As an interdisciplinary scholar whose interests are not just wide but deep, I see the collapse of normal knowledge creation taking place in practically every epistemological ecosystem. That makes these dangerous times to live in, since so many of our institutions are founded on these normal systems. Only during periods of normal science can we actually hear such nonsense as “settled science” out of scientists. They don’t know better, because during normal periods of science, they are simply investigating the edges of the known, of the settled. But science is never settled. The moment scientists think it is, science is in a crisis. And equally, the attitude that “it’s all been done” in the arts is nonsense—and a sign that “normal art” is at an end.

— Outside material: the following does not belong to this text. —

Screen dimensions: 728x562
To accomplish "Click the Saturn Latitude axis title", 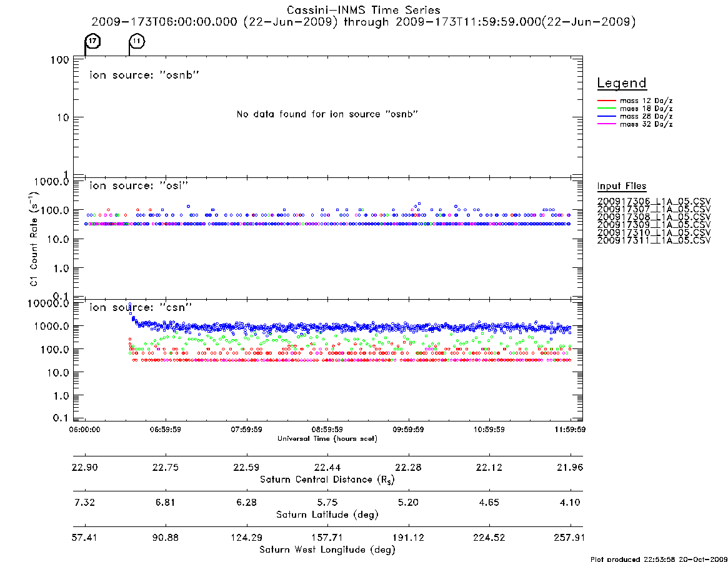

But equally, I see the seeds of change in each field. Self-organization, networks, complexity, chaos, bios, evolution—these have all been out there for a while, but they haven’t really taken root (outside of biology, in the case of evolution). They are part of the rising paradigm set to replace all the normal knowledge creation systems currently in place. A humanities based on these ideas, a sociology based on these idea, an economics based on these ideas, a physics based on these ideas, a biology based on these ideas, a psychology based on these ideas, an art based on these ideas is going to be something which most will find difficult to recognize. Those who in the past declared, “I don’t believe in spontaneous orders” will be seen as fools, though in fact they were simply defenders of the dying faith, while institutions that established programs around these ideas will rise in prominence.
In the meantime, reactionary elements are resisting. The political left and right are both resisting, Marxists and critical theorists are resisting, scientists and social scientists are resisting—and yet, they resist superior explanatory models in order to retain power, prestige, and income. Those are enough to drive a person to violently oppose the new paradigm, no matter how superior it may be. And violent opposition is precisely what we’re seeing and will continue to see over the next several years.
This new paradigm, though, will prevail. Metamodernism, which embraces paradox, both-and logic, spontaneous orders, complexity, and emergence, is this new paradigm, and it encompasses all the different epistemological ecosystems. It does so because it embraces human beings as being products of evolution who are also born into complex social systems that affect their development throughout their lifetimes, which are themselves affected by the individuals within those systems. Such a view of human beings cannot help but affect everything from the social sciences to the arts and humanities. We are individuals within complex social systems, affected by those systems, affecting those systems, becoming more individuated by those systems. Psychology and sociology are thus in many ways encompassed by this paradigm shift such that all psychology and all sociology have to be social psychology—more specifically, social evolutionary psychology. From this, the arts will become revolutionized as well. It will be an exciting time.